## [Required task]
Starting with the line that contains "Task: Open the CronJobs tab" and going on through the end of the records, write out every line again, requests included, with 67 added to each coordinate in the answers. Leave the pictures out of your answer.

## [Provided information]
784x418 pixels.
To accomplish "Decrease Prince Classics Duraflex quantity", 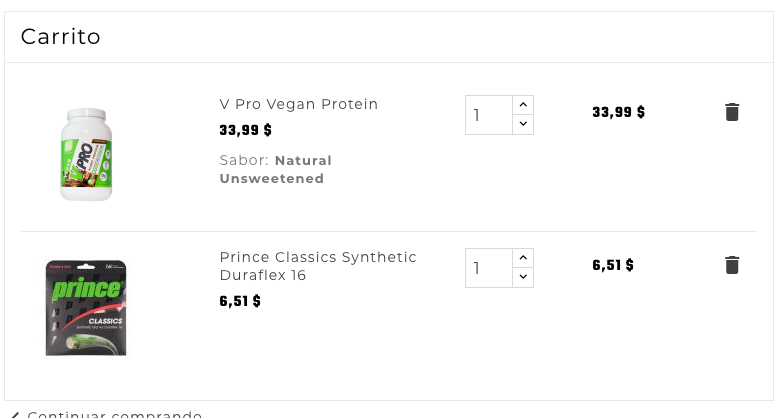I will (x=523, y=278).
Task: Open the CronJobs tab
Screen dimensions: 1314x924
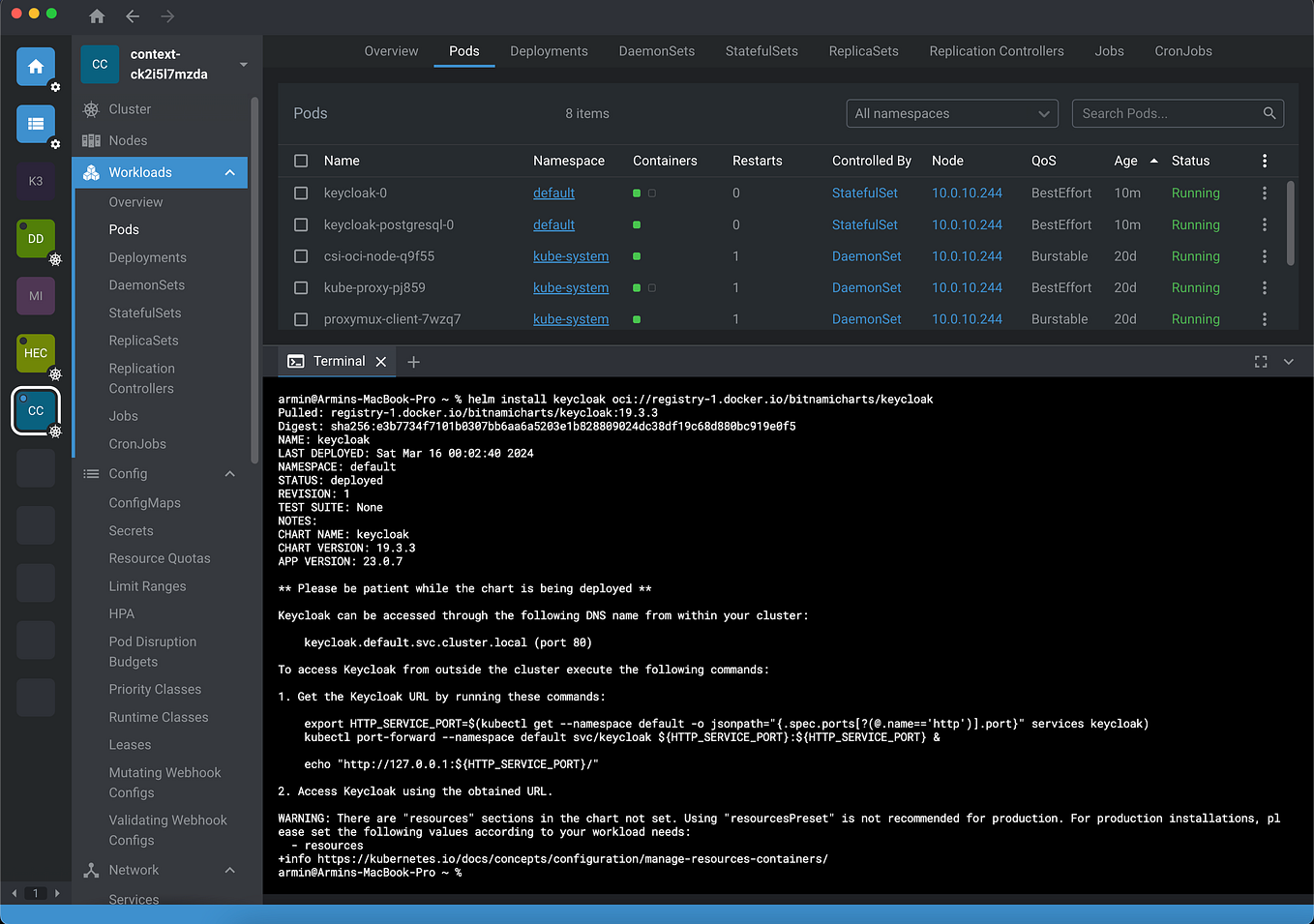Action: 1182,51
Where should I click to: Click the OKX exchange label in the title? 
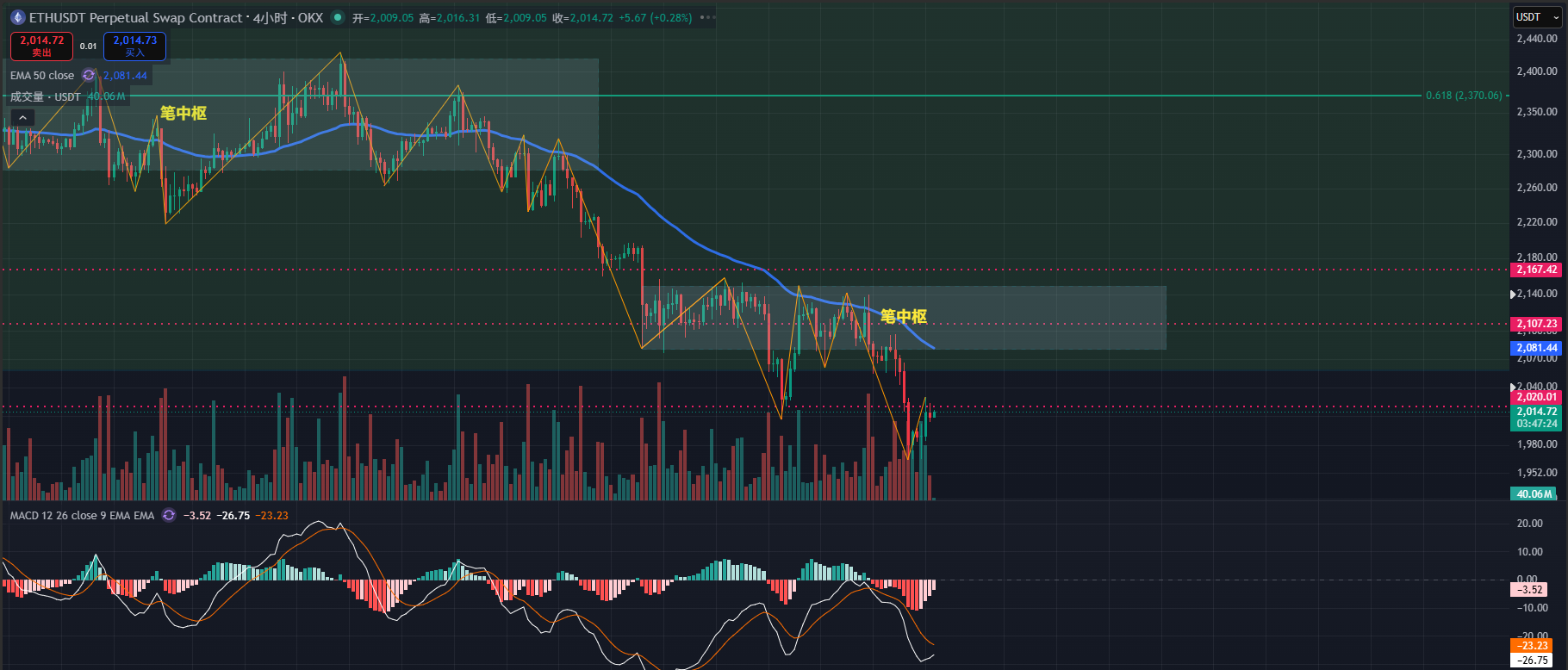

## [Expected output]
Task: Open the CronJobs tab
Screen dimensions: 1314x924
Action: 1249,118
Where should I click to: Click the OKX exchange label in the title? 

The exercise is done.